Il brano tratto dalla Lettera agli Ebrei comincia ricapitolando quanto detto in precedenza nella lettera: con la risurrezione, Gesù Cristo, sommo sacerdote eterno, non è entrato in un santuario “terreno” (fatto da mani d’uomo), come faceva ogni anno il sommo sacerdote. Egli ha fatto il suo ingresso nel cielo stesso, santuario autentico, e si è presentato di fronte a Dio (v. 24; cf. 9,11). Gesù Cristo risorto è vivo e per questo può intercedere “ora” in favore degli uomini (7,25), mentre si trova presso il Padre.
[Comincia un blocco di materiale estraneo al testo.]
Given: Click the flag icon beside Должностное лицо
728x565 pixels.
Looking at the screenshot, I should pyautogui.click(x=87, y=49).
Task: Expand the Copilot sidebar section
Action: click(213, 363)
Il Figlio, infatti, è autore di un sacrificio superiore a quello del culto antico, perché non deve offrirlo più volte; egli ha offerto se stesso una volta per tutte, in maniera tale che con il proprio sangue (e non con quello animale) possa essere cancellato (in greco si usa la parola athétēsis, «rimozione, annullamento») il peccato (vv. 25–26; cf. 9,12–14). In questa parte si esalta soprattutto il valore della sofferenza patita (v. 26; 2,9) e si insiste sull’attualità della salvezza: «Invece, ora, una volta sola, nella pienezza dei tempi…» (v. 26). La duplice ripetizione dell’avverbio «ora» (v. 25 e v. 26) assume un significato particolare nel contesto della celebrazione eucaristica: è proprio nella liturgia infatti che la parola di Dio diviene attuale e realizza quanto annuncia, annullando il peccato e rendendo efficace il sacrificio di Cristo. La lettura si conclude quindi con un riferimento al giudizio e alla fine dei tempi. Il giudizio divino sarà caratterizzato da un esame particolare in cui ogni singola persona sarà giudicata individualmente in base alle azioni compiute (v. 27); alla fine dei tempi, invece, il giudizio avrà una dimensione universale e globale (v. 28) e sarà un momento atteso in cui si compiranno le promesse divine. Mentre si annuncia il giudizio, tuttavia, si ricorda, in un inciso, la salvezza realizzata da Gesù Cristo («così Cristo, dopo essersi offerto una sola volta per togliere il peccato di molti», v. 28). L’uso del verbo anaférō, «portare», è significativo, perché con esso si può indicare sia l’atto con cui Gesù Cristo ha portato via, ha tolto i peccati, sia l’atto con cui il Signore ne ha portato il peso, caricandoli su di sé (cf. 1 Pt 2,24). È proprio in virtù della redenzione compiuta da Gesù Cristo che si può attendere con speranza il momento in cui il Signore renderà giustizia ad ognuno, in virtù del suo amore e della sua misericordia.
               
X Dal Vangelo secondo Marco
Mc 12,38-44
In quel tempo, 38Gesù [nel tempio] diceva alla folla nel suo insegnamento: «Guardatevi dagli scribi, che amano passeggiare in lunghe vesti, ricevere saluti nelle piazze, 39avere i primi seggi nelle sinagoghe e i primi posti nei banchetti. 40Divorano le case delle vedove e pregano a lungo per farsi vedere. Essi riceveranno una condanna più severa». 41Seduto di fronte al tesoro, osservava come la folla vi gettava monete. Tanti ricchi ne gettavano molte. 42Ma, venuta una vedova povera, vi gettò due monetine, che fanno un soldo. 43Allora, chiamati a sé i suoi discepoli, disse loro: «In verità io vi dico: questa vedova, così povera, ha gettato nel tesoro più di tutti gli altri. 44Tutti infatti hanno gettato parte del loro superfluo. Lei invece, nella sua miseria, vi ha gettato tutto quello che aveva, tutto quanto aveva per vivere».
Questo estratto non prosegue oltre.